Suspeito que todo mundo
tenha algo guardado, bem guardado. Guardado numa caixinha de madeira sem cor, que
mora há muito tempo no fundo do armário, do armário do quarto daquela casa das
primeiras experiências [ah, as primeiras experiências...].
Essa suspeita mesmo se
encontrava guardada na minha caixinha, e para quantas proximidades, compreensões,
reconhecimentos e destinos outros ela já me levou... [uma série incontável]. Sinto
que, desde quando muito pequena em idade, ao olhar com fundura para outros
olhos, mergulho sem razão na busca por imaginar que espécie de coisas [de
coisas vivas e vividas] estão guardadas na caixinha do fundo daqueles outros
olhos. Nem sempre são agradáveis os
lugares que visitei na ânsia de encontrá-la, e, devo dizer, tem gente que a
esconde [a protege] quase que com raiva, com amargura. Eu confesso que já me
machuquei muito nessas minhas andanças de fundo de olhos, e na maioria das vezes,
não cheguei nem próximo de encontrar alguma coisa. Mas existe mesmo uma certeza
íntima, uma certeza estranha [e que por vezes me vejo tentada a maldizer], de
que ela existe e de que tem coisas guardadas ali... Tenho cá uma voz interior
que me assopra delicadamente, embora com firmeza, no ouvido que ninguém pode
ter uma caixinha vazia, e que, num mundo de tantos julgamentos, de tantos dedos
apontados, é mesmo bastante difícil que alguém não guarde secretamente a sua
caixinha de essenciais.
Hoje,
desprevenida [como tinha mesmo de ser], encontrei a minha.
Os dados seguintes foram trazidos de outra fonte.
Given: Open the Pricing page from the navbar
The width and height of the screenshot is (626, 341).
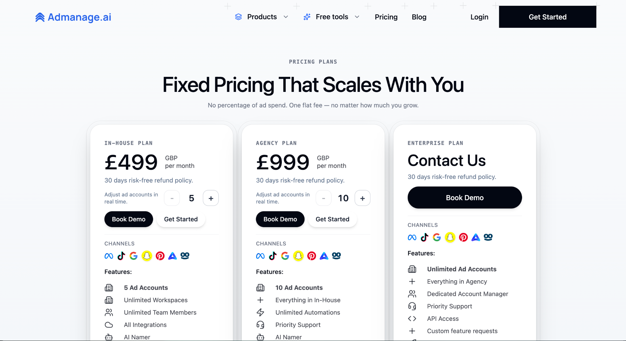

Foi tocante, tocante
ao ponto de molhar os olhos. Foi também um tanto desconfortável [será mesmo que
o passado é uma roupa que não nos serve mais?]. Uma experiência dolorosa e
alegre, tal qual a experiência de nos olhar sem proteção para o espelho. Tem
muito ali que eu gostaria de fugir, de esquecer, de ignorar, de negar, de rejeitar,
de expulsar pra fora da minha caixinha. Mas seria uma atitude tão tola! O que
subsiste no fundo dos olhos a gente não tira, e vai saber se não são exatamente
essas coisas que, paradoxalmente, lhes mantém o brilho? Sinto que fiquei ali a
encarando por horas [dias, meses, anos, décadas], e encará-la era transcendê-la...
... E talvez seja disso
mesmo que ela viva, de oferecer-nos a possibilidade de nos olharmos sem
reserva, de nos demorarmos em nós, e quem sabe, exatamente assim, transcendermos
a nós mesmos [não de todo e sempre, obviamente]. Até porque, simplesmente negar o
que não conhece de si, é permanecer incessante e justamente naquilo que se nega.